_What you are asked to do:_
Only one portion of the data is to be written out: from the line bearing "Task: Click the Philosophy genre icon" through the line bearing "The height and". Write it exactly as it appears.

_Material for this task:_
§
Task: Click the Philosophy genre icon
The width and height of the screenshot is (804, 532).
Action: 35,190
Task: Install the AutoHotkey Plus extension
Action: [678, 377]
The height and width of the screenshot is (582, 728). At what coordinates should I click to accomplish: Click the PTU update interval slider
§
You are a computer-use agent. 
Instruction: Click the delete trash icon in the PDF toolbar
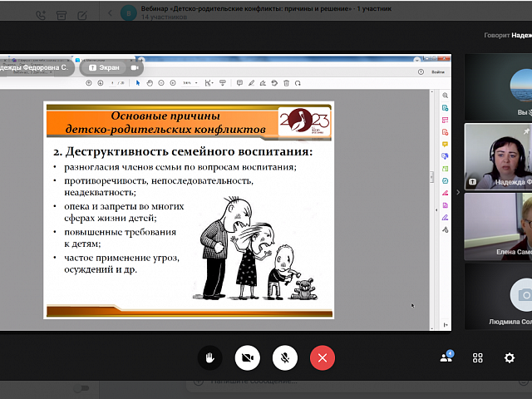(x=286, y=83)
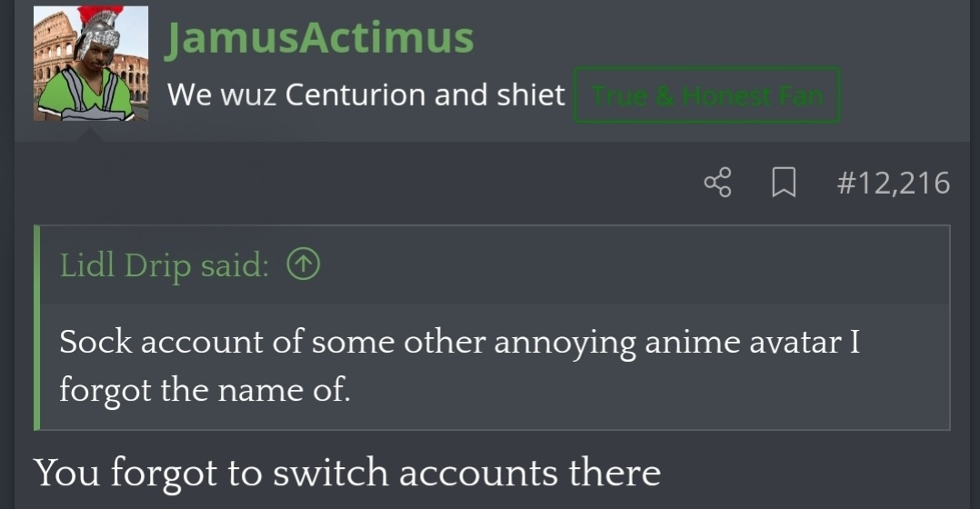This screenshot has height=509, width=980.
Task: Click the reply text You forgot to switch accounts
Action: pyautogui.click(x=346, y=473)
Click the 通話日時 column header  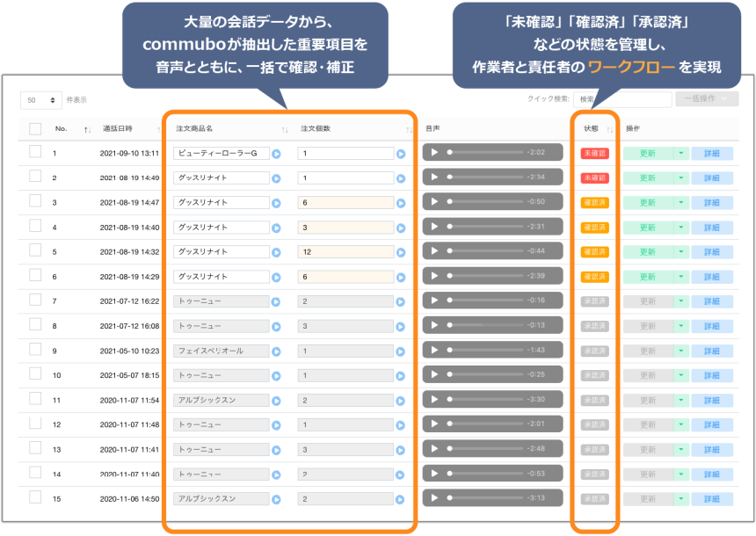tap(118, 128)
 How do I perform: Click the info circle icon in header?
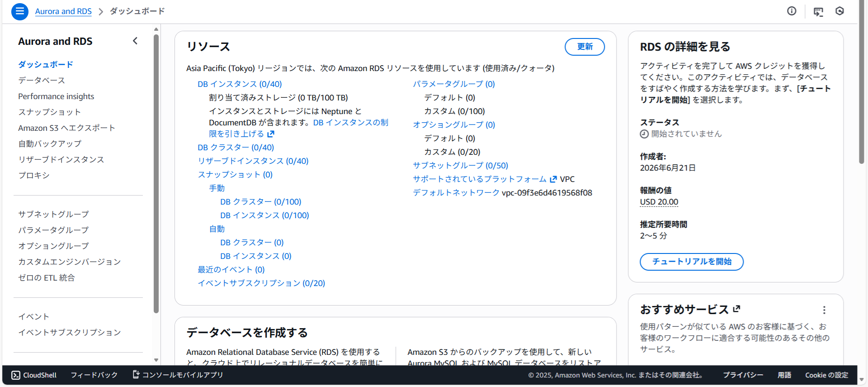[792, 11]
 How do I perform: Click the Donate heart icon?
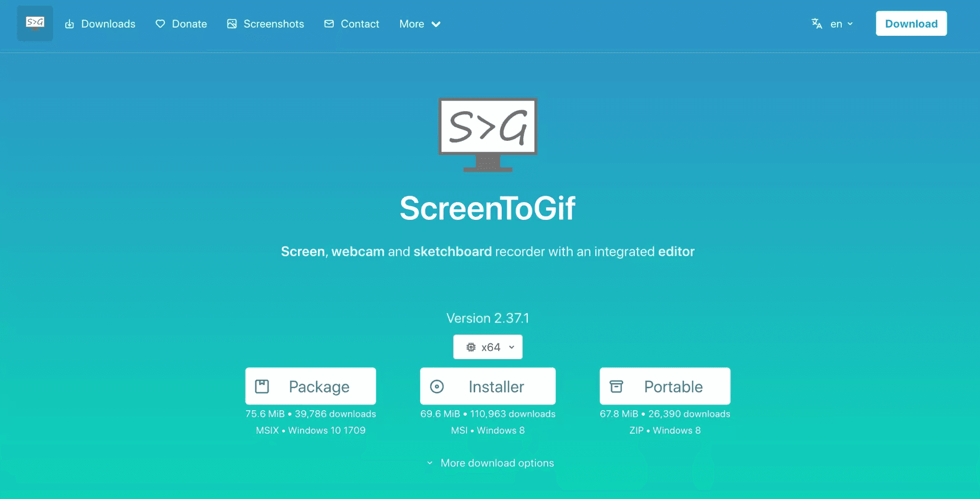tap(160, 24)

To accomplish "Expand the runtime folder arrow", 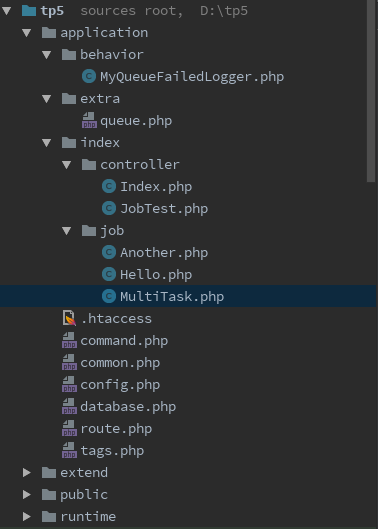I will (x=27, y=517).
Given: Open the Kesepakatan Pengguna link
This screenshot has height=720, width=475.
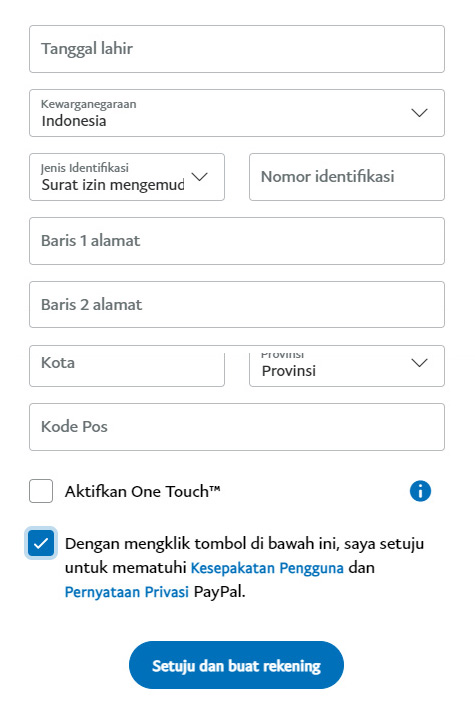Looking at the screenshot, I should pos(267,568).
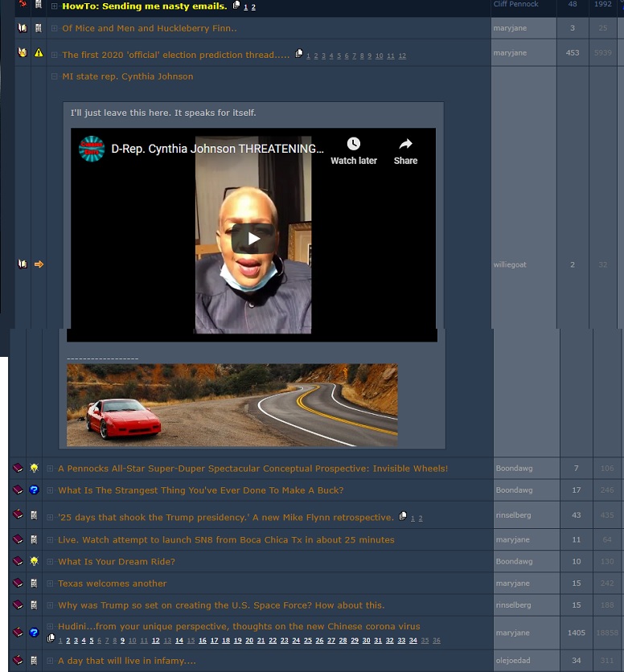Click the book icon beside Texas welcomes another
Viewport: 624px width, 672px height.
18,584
§
_Reply:_
Task: Click the Philosophy genre icon
The width and height of the screenshot is (804, 532).
Action: 35,190
Task: Install the AutoHotkey Plus extension
Action: [678, 377]
The height and width of the screenshot is (582, 728). At what coordinates should I click to accomplish: Click the PTU update interval slider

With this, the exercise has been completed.